Numerous other studies on government size and economic growth have come to the same conclusion. Furthermore, a study of the macroeconomic effects of Danish taxation found that
Danish taxation generates an overall efficiency loss corresponding to a 12 percent reduction in total income. It is possible to reap 4/5 of this potential efficiency gain by going from a high-tax Scandinavian system to a level of taxation in line with low-tax OECD countries such as the United States.
However, even relatively low-taxed countries like the United States are not immune to the detrimental effects of taxation. A seminal paper by Keynesian economists Christina and David Romer found that taxes are often raised during times of economic expansion and cut during times of economic downturn. This tendency makes it harder to observe the effect of taxes on economic growth. However, the Romers found that they could accurately estimate the effects of tax changes by examining those that were undertaken for reasons unrelated to economic growth. According to the Romers’ estimates, “tax increases are highly contractionary.

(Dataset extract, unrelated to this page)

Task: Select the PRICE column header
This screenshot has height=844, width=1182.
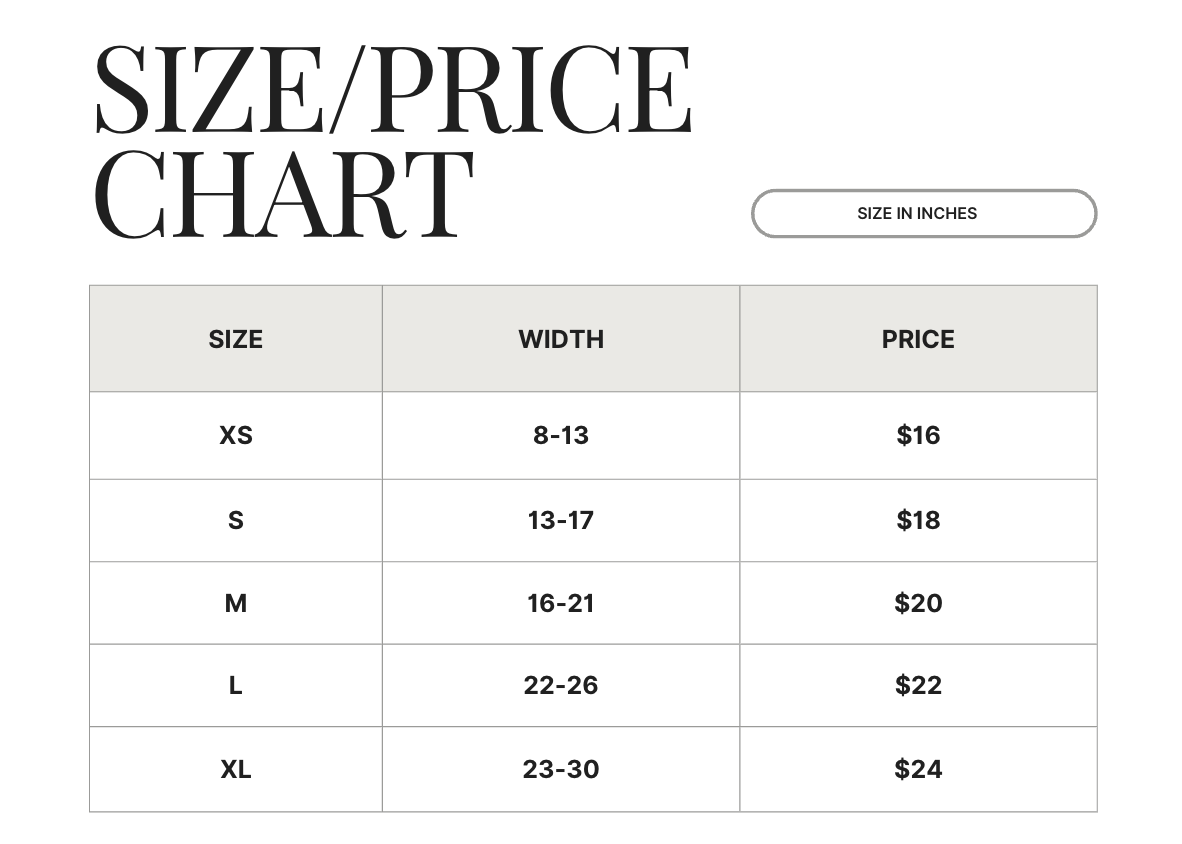Action: [x=918, y=339]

The effects are strongly significant, highly robust, and much larger than those obtained using broader measures of tax changes.” Specifically, they find that increasing taxation by 1 percent of GDP shrinks GDP by 3 percent!
Overall, it seems clear that higher levels of taxation stifle economic growth and that countries with a higher total tax burden have slower-growing economies than countries with smaller tax burdens, holding other things equal.

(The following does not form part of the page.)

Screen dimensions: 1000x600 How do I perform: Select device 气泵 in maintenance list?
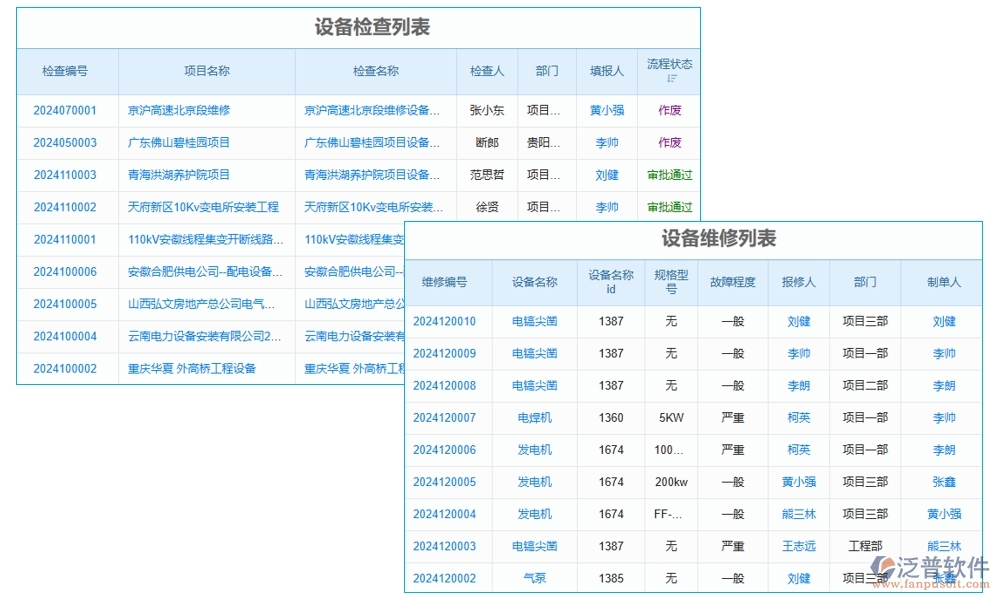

Myth 5. Capitalism isn’t economically superior to socialism.
A considerable amount of research has examined how a transition from socialism (or a repressed-market economy) to a market economy (or a freer market economy) — a process known as economic liberalization — affects economic growth.
For example, using data from 140 countries over the time period 1960–2000, economists from Bocconi University compared countries that underwent economic liberalization to those that didn’t. After controlling for other relevant variables, they found that economic liberalization is good along all dimensions: it is accompanied by better structural policies and better macroeconomic policies, and it is followed by improved economic performance. This timing suggests a causal interpretation, at least with regard to economic outcomes.
Subsequent research published in the Journal of Economic Surveys has found that “there are strong indications that liberalization … stimulates economic growth." For a specific example, look no further than China.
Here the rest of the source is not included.